Thessalonians isn’t the only text being heinously abused. In early March, Rep. Marshall (R-Kan.) used Matthew 26:11 to justify cutting millions off from healthcare:

Just like Jesus said, ‘The poor will always be with us…There is a group of people that just don’t want health care and aren’t going to take care of themselves.’ Pressed on that point, Marshall shrugged: ‘Just, like, homeless people. … I think just morally, spiritually, socially, [some people] just don’t want health care. . . . And I’m not judging, I’m just saying socially that’s where they are.’

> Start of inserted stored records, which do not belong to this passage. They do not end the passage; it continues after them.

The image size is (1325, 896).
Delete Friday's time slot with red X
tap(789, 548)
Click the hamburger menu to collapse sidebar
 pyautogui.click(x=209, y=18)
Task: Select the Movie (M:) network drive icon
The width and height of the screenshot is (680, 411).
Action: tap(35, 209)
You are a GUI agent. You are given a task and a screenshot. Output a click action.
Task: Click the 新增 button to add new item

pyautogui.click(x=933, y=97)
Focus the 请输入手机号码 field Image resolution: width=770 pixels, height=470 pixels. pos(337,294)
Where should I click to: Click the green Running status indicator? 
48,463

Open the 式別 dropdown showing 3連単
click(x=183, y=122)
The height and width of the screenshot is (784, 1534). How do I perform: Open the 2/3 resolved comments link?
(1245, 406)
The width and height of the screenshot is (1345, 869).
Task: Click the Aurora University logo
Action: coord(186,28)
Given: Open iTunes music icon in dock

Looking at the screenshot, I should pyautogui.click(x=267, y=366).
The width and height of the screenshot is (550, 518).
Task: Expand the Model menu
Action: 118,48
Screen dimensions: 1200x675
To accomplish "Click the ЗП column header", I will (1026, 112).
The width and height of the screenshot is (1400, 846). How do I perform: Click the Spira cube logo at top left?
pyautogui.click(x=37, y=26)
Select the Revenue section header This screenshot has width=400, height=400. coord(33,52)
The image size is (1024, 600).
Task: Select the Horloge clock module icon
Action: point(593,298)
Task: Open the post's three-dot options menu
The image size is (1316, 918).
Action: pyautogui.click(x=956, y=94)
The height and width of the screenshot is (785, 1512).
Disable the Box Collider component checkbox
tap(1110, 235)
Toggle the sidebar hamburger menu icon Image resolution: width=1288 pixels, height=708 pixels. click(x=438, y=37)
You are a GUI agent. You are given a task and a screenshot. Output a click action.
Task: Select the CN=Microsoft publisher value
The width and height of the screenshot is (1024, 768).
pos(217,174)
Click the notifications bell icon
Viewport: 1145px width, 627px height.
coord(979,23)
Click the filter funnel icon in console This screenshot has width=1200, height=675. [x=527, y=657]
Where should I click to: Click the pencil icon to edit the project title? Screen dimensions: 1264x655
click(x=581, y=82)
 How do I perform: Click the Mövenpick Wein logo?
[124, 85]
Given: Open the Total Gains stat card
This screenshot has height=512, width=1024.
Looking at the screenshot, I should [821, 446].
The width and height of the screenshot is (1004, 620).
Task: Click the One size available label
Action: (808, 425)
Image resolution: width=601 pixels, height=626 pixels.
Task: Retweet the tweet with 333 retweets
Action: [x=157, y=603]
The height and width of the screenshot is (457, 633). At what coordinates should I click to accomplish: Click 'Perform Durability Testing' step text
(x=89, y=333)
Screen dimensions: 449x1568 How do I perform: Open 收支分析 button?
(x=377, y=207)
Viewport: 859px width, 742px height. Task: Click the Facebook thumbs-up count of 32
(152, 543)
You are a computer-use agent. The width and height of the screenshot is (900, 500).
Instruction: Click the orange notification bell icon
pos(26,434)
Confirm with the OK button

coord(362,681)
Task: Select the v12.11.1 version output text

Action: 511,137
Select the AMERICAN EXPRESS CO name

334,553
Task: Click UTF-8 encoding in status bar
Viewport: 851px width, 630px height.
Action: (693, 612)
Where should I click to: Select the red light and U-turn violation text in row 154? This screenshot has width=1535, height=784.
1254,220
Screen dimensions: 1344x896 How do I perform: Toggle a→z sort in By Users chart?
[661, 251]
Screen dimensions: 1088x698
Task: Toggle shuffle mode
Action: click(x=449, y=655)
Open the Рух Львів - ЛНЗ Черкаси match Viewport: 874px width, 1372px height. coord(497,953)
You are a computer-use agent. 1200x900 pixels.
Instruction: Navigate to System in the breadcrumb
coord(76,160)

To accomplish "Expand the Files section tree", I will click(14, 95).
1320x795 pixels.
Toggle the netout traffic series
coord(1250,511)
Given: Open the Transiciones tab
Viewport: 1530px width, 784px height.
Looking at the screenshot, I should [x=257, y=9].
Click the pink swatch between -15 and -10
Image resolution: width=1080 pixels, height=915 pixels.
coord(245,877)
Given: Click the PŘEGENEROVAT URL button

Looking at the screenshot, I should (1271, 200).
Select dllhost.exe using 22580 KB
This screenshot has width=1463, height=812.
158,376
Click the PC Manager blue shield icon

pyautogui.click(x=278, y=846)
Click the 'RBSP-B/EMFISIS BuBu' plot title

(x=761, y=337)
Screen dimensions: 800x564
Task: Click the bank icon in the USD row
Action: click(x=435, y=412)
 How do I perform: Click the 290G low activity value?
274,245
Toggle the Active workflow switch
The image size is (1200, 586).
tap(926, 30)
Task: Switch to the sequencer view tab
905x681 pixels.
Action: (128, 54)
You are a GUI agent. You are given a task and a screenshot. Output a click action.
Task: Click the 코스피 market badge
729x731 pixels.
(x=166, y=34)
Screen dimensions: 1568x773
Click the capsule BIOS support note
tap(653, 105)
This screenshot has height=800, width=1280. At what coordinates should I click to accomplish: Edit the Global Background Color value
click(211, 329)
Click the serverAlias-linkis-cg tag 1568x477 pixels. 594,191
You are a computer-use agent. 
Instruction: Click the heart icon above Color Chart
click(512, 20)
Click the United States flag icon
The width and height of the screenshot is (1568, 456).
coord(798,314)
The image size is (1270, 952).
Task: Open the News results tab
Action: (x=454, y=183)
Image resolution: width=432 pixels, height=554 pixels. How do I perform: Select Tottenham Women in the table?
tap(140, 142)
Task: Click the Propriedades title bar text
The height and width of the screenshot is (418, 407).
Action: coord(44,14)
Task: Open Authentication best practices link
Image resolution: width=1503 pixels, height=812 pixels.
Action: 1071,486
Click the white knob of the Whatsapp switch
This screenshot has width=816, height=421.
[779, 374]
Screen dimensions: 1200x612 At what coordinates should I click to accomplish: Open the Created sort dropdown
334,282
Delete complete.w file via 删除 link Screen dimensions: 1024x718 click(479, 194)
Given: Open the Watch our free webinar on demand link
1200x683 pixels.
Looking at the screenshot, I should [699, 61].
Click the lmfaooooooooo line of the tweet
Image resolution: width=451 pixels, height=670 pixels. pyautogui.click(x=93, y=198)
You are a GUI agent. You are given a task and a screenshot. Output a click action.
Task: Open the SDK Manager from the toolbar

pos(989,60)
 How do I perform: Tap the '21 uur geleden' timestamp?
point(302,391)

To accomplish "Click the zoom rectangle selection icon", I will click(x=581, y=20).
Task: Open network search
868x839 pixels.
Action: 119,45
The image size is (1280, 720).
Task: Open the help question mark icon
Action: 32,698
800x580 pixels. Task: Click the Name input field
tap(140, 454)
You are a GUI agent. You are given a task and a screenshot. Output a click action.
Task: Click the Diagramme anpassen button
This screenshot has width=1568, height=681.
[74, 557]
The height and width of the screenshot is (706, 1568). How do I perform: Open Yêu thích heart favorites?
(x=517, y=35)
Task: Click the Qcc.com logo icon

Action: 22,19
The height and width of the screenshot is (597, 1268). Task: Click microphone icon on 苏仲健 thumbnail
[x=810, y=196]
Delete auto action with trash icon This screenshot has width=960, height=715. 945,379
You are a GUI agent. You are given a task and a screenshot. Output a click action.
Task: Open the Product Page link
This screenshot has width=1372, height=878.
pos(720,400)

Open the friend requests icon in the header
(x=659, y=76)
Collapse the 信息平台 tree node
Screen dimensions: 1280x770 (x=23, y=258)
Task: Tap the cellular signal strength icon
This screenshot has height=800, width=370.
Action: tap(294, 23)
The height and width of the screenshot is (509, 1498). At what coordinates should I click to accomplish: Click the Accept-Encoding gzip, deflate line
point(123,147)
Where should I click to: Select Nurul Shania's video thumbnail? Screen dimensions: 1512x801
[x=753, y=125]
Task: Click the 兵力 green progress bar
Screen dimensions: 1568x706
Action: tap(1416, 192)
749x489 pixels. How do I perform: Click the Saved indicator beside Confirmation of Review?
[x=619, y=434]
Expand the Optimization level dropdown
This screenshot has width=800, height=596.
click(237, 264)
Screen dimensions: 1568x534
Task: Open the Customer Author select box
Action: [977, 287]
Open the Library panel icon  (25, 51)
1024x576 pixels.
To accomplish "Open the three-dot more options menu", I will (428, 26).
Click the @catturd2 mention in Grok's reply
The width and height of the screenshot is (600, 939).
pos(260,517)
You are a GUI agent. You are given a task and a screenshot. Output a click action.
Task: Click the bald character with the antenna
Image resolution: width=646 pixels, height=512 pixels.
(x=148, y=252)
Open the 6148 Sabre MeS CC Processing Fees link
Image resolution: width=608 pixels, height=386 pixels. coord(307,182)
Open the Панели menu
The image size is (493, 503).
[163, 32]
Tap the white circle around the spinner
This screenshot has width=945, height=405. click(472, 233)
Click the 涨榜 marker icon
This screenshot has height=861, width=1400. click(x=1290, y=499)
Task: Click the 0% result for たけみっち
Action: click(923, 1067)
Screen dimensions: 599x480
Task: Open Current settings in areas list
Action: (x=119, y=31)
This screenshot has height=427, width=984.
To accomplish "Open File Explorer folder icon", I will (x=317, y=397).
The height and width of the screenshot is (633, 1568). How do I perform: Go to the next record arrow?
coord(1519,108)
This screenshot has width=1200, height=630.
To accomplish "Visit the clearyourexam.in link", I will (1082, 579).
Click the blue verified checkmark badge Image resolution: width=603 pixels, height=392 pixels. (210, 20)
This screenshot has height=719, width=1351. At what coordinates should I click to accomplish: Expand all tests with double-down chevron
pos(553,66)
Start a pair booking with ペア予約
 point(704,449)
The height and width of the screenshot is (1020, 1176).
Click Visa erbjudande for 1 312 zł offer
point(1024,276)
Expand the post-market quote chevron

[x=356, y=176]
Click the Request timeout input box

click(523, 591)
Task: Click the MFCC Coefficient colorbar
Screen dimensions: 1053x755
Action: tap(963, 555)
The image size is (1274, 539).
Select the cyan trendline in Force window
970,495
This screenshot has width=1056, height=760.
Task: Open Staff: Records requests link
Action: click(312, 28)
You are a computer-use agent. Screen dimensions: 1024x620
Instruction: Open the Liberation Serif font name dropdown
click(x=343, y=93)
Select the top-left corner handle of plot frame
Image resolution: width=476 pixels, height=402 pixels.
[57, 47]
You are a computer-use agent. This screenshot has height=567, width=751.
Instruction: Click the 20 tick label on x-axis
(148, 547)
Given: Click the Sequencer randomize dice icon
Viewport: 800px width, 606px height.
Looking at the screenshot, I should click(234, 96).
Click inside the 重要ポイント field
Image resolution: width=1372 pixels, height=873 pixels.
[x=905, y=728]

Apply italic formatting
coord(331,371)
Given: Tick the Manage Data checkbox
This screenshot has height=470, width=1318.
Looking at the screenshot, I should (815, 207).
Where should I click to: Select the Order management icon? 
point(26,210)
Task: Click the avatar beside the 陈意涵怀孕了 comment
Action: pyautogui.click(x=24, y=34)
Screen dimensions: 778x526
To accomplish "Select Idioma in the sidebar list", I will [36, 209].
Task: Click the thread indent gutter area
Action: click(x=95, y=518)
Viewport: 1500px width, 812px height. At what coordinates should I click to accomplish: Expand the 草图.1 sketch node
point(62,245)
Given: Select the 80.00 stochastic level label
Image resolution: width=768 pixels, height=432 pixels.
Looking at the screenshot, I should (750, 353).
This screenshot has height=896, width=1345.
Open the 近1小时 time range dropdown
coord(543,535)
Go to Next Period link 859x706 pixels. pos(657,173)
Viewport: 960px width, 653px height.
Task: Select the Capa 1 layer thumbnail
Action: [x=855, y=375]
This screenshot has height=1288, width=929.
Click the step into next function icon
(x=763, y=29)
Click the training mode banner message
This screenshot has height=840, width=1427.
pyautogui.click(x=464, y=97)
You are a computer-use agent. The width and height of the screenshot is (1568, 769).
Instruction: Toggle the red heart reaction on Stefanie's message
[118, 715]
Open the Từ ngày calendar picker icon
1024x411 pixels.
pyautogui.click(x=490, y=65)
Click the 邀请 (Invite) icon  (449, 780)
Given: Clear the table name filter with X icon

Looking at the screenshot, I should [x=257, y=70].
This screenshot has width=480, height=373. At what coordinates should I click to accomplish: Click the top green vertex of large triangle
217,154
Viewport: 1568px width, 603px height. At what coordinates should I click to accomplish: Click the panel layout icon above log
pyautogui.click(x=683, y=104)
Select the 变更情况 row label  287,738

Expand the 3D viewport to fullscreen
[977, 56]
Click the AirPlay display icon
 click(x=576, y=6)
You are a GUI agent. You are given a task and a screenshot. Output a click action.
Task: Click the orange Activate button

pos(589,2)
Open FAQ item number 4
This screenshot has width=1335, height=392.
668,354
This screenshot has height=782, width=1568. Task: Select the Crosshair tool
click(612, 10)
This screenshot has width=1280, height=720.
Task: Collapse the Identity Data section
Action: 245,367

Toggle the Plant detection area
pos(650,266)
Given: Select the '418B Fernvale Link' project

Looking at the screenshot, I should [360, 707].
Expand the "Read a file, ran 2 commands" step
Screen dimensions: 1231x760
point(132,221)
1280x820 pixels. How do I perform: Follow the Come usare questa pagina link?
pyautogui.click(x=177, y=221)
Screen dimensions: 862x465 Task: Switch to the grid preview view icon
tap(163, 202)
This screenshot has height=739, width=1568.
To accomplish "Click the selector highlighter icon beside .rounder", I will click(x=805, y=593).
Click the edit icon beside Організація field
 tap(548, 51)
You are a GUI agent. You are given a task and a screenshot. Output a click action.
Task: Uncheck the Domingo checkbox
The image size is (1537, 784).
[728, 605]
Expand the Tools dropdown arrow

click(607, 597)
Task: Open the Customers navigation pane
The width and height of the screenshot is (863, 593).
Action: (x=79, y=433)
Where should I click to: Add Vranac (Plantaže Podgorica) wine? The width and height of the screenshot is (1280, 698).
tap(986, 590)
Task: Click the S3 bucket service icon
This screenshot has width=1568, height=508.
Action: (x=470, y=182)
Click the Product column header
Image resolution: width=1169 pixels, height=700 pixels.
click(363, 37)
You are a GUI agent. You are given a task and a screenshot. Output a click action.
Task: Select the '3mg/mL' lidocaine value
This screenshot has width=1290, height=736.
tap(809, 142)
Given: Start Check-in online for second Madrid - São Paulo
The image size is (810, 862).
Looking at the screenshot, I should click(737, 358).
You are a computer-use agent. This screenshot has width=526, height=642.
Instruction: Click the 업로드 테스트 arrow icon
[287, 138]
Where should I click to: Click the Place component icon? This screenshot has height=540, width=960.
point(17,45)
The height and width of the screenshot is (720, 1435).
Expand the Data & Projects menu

Poverty is not inevitable. It is a systemic sin, and all Christians have a responsibility to partner with the poor to end poverty once and for all. My book Always With Us?: What Jesus Really Said About the Poor focuses on this famous passage — “The poor you will always have with you” — to show that it is actually one of the strongest biblical mandates to end poverty.
Matthew 26:11 quotes Deuteronomy 15, one of the most liberating Sabbath prescriptions in the Bible, and an instruction on how to follow God’s commandments to end poverty, forgive debts, and release slaves.
In this week of the 50th anniversary of Rev. Dr. Martin Luther King Jr.’s “Beyond Vietnam” speech from The Riverside Church of New York, we must read Matthew 26:11 alongside Dr. King’s statement on true compassion:

A true revolution of values will soon cause us to question the fairness and justice of many of our past and present policies. On the one hand we are called to play the Good Samaritan on life’s roadside, but that will be only an initial act. One day we must come to see that the whole Jericho Road must be transformed so that men and women will not be constantly beaten and robbed as they make their journey on life’s highway. True compassion is more than flinging a coin to a beggar. It comes to see that an edifice which produces beggars needs restructuring.

Jesus Christ, the one whom I follow, came to restructure edifices that produce beggars — and billionaires. Shouldn’t we?